The truly cold weather, which usually comes right around Thanksgiving, has arrived a week late. The days are still warm enough when there's sun, but the nights are damp and very chilly. Out in the suburbs it freezes on nights when it's not raining.
I had cause again this week to meditate on the crucifixion "King of the Jews" scene. A column in Sojourners magazine put it this way: Christ on the cross is both a king in glory and the Lamb of God. Then on Tuesday, a NYT review of a book called "Christ: A Crisis in the Life of God" contained the fascinating thesis that Christ sacrifice was not for the sins of mankind, but for God to atone for God changing the rules on the chosen people. Michiko Kakutani writes:
(Author Jack) Miles ... suggests that God's mutation in the New Testament from lion to lamb, from nationalistic warrior to universal bringer of eternal life was a response to historical circumstances: namely the first-century slaughter of the Jews of Palestine, which "was large enough to be comparable in its impact to the 20th-century slaughter of the Jews of Europe," and which raised radical questions about God's power and good will.Wow! That's something to chew over.Since Israel was conquered by Assyria and Babylonia, God had promised that he "would restore Israel to its former glory," but centuries have passed, and "instead of the predicted kingdom of God, there has come the kingdom of the Romans, and its oppressiveness dwarfs that of all previous oppressors." It had become increasingly clear, Mr. Miles writes, that God was "simply too weak" or "was for some other, still more mysterious reason no longer willing to impose his will on history."

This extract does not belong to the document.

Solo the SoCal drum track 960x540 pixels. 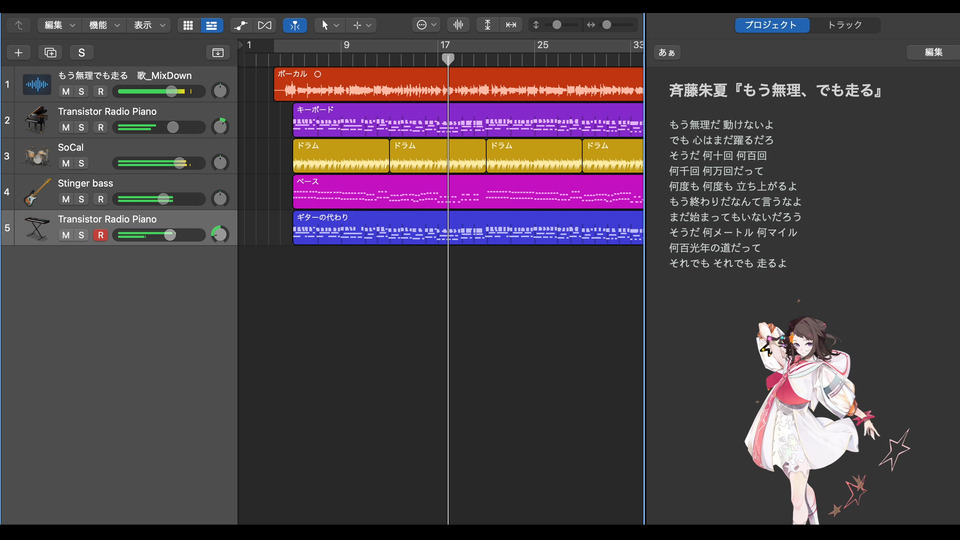point(83,163)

But, he adds, "instead of baldly declaring that he is unable to defeat his enemies, God may declare that he has no enemies, that he now refuses to recognize any distinction between friend and foe. He may announce that he now loves all people indiscriminately, as the sun shines equally everywhere, and then urge — as the law of a new broadened covenant — that his creatures extend to one another the same infinite tolerance of wrongdoing that henceforth he will extend, individually and collectively, to all of them."

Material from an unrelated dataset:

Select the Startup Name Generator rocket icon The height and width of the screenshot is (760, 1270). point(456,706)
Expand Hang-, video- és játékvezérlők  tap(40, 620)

Because God knew "that genocide against his chosen people was imminent and that he would do nothing to prevent it," Mr. Miles contends, he had to show first "that he himself is willing to pay the price this change will exact of them and, second, that this defeat presages another kind of victory": before the miracle of resurrection, he must "first suffer a physical horror equivalent to the horror that impends for his chosen people."

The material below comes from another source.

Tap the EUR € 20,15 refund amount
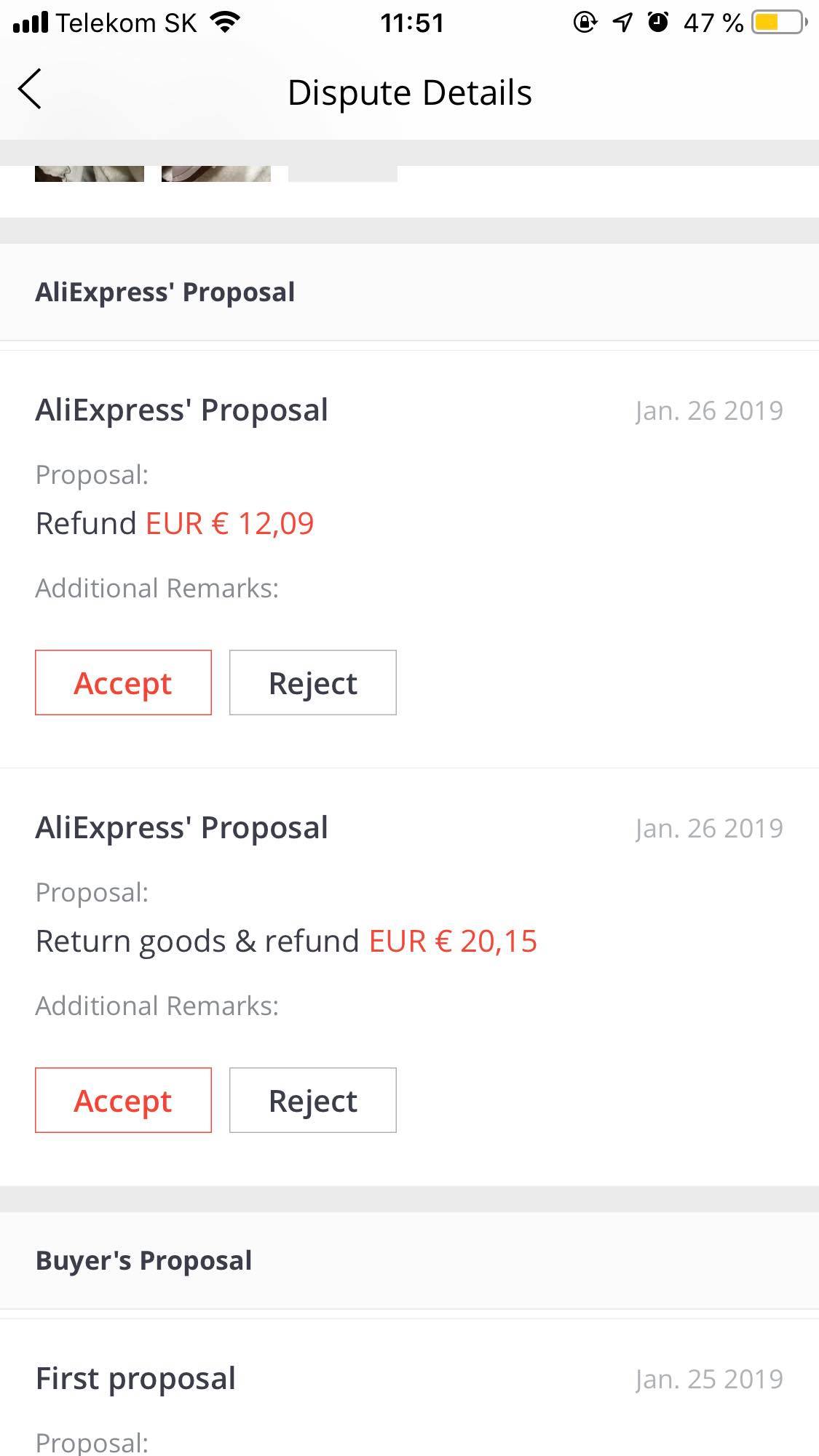coord(453,942)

Today a local public radio show called The California Report carried a story about National Novel Writing Month. Apparently they challenge all these people to sit down and whack out a 50,000-word novel between Nov. 1 and 30. Today's the last day, so I missed it. Most of the people who participate are, of course, unpublished writers. There aren't any prizes; they just get the satisfaction of having finished a novel, of whatever quality. I agree there's a lot to be said for finishing something without worrying about whether or not it's perfect. They make light of the prospect of rewriting or, perhaps, burying the month's work under a bush. It all makes me feel like a real wimp, with my 20,000 words gathered over the course of three years and my fear of starting Part 2.